- Material provided -

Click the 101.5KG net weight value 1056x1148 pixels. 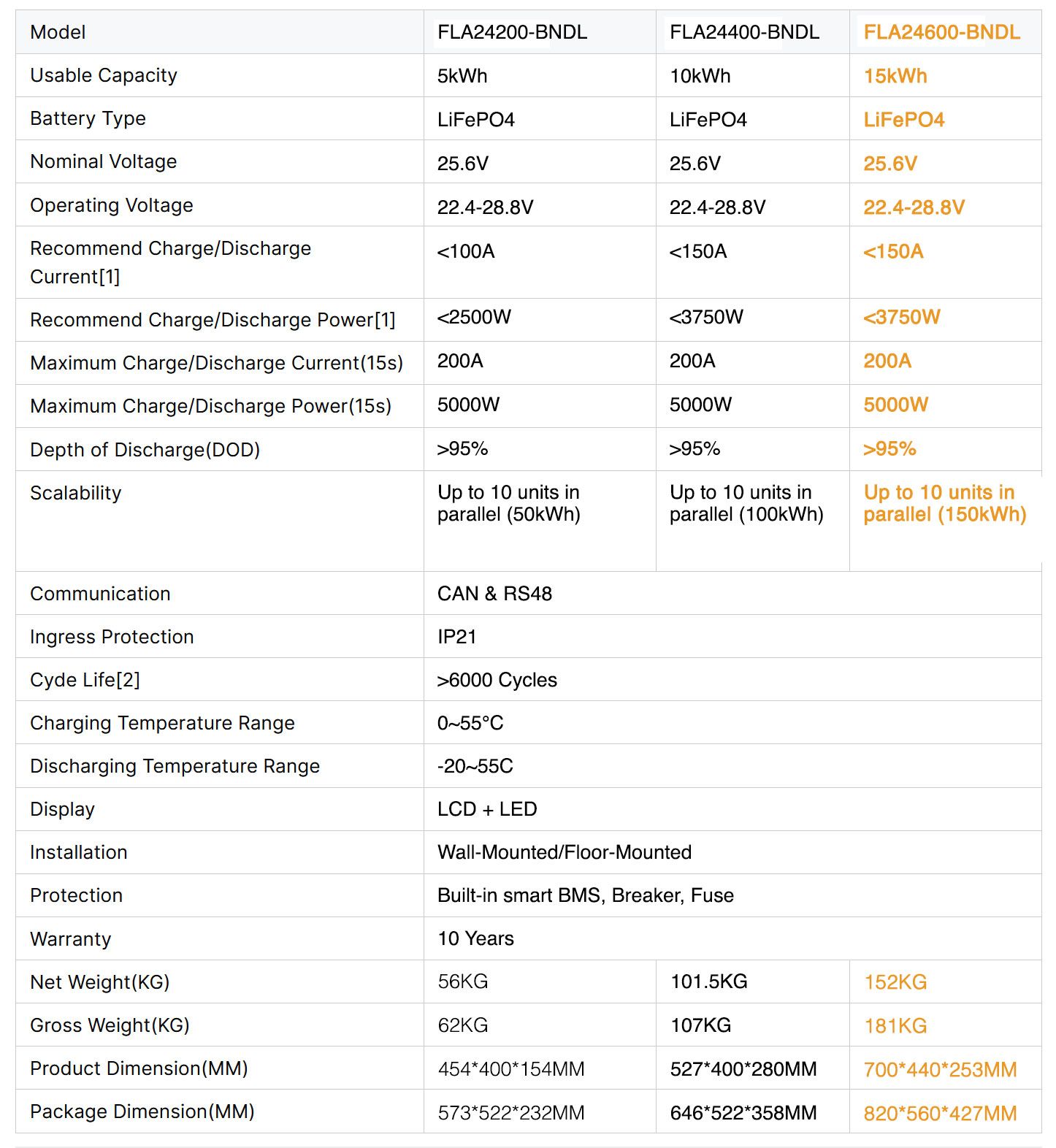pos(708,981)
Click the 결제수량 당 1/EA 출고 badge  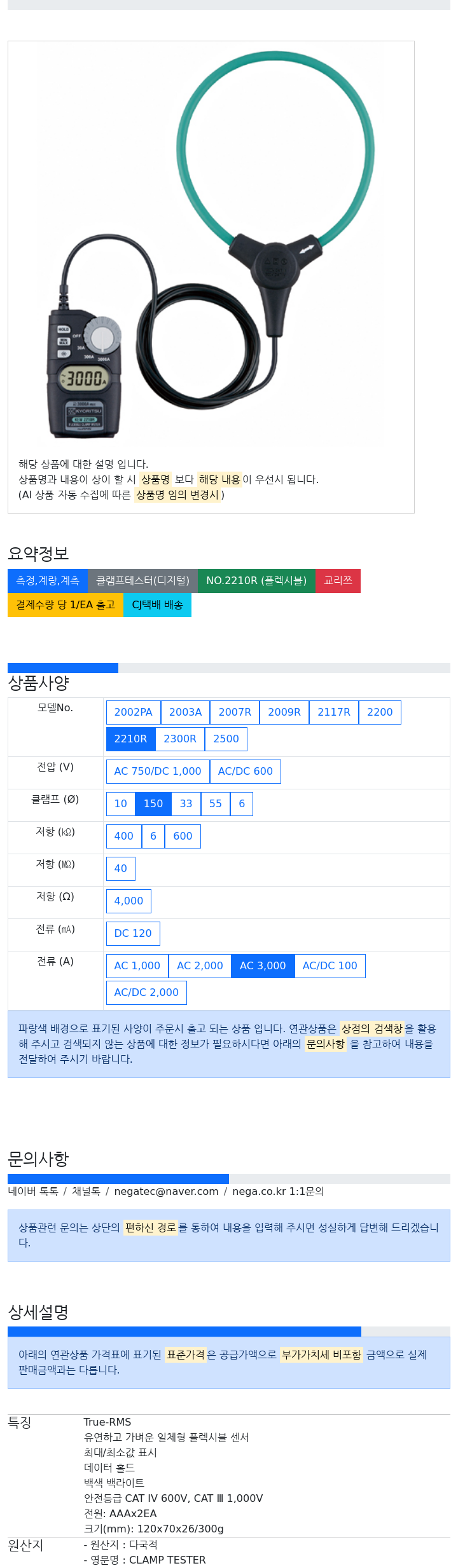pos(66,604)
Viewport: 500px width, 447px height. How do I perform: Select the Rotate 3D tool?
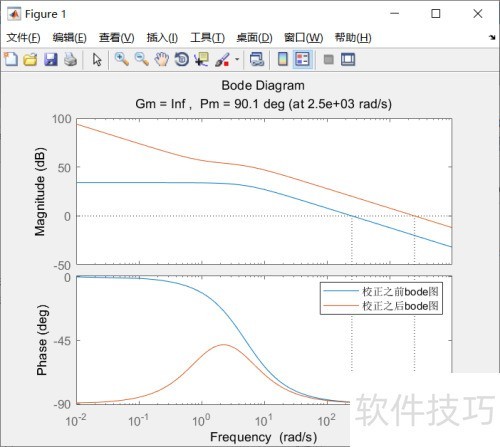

---

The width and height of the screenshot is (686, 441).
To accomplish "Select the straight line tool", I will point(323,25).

- What the exercise asks -
Please show every line of the records that holds the word "tool".

- Solution for this problem -
Viewport: 500px width, 447px height. How do I perform: Select the Rotate 3D tool?
To accomplish "Select the straight line tool", I will point(323,25).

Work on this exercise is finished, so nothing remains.